**Provided records:**

◆ ◆ ◆ ◆ ◆

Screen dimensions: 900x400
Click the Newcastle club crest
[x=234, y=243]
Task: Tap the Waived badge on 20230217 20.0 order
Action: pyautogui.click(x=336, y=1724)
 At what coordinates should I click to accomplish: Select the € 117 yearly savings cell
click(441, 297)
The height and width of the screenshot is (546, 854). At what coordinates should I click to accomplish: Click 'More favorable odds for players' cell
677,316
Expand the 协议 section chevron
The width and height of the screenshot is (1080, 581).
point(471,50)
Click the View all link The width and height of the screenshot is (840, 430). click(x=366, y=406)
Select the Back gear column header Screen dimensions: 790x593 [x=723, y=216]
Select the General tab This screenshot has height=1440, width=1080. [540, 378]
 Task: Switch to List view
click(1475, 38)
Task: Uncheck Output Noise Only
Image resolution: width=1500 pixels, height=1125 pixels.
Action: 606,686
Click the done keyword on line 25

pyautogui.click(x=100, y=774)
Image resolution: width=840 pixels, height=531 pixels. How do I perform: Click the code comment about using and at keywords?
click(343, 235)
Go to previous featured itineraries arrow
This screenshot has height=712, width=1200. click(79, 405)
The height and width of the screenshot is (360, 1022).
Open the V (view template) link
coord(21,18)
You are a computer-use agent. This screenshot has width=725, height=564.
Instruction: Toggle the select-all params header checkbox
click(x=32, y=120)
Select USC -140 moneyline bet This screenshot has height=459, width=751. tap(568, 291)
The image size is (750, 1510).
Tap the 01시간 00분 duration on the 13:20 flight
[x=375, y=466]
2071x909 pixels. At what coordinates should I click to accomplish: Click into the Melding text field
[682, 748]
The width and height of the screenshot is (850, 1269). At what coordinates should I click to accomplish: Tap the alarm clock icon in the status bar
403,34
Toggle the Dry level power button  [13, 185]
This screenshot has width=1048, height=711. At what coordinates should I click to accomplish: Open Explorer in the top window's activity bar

◆ ◆ ◆ ◆ ◆

Please write out, exactly as they appear, the lines from the one containing "The image size is (750, 1510)." through the last line of the records above, and nothing more.

**Solution to the problem:**
The image size is (750, 1510).
Tap the 01시간 00분 duration on the 13:20 flight
[x=375, y=466]
2071x909 pixels. At what coordinates should I click to accomplish: Click into the Melding text field
[682, 748]
The width and height of the screenshot is (850, 1269). At what coordinates should I click to accomplish: Tap the alarm clock icon in the status bar
403,34
Toggle the Dry level power button  [13, 185]
This screenshot has width=1048, height=711. At what coordinates should I click to accomplish: Open Explorer in the top window's activity bar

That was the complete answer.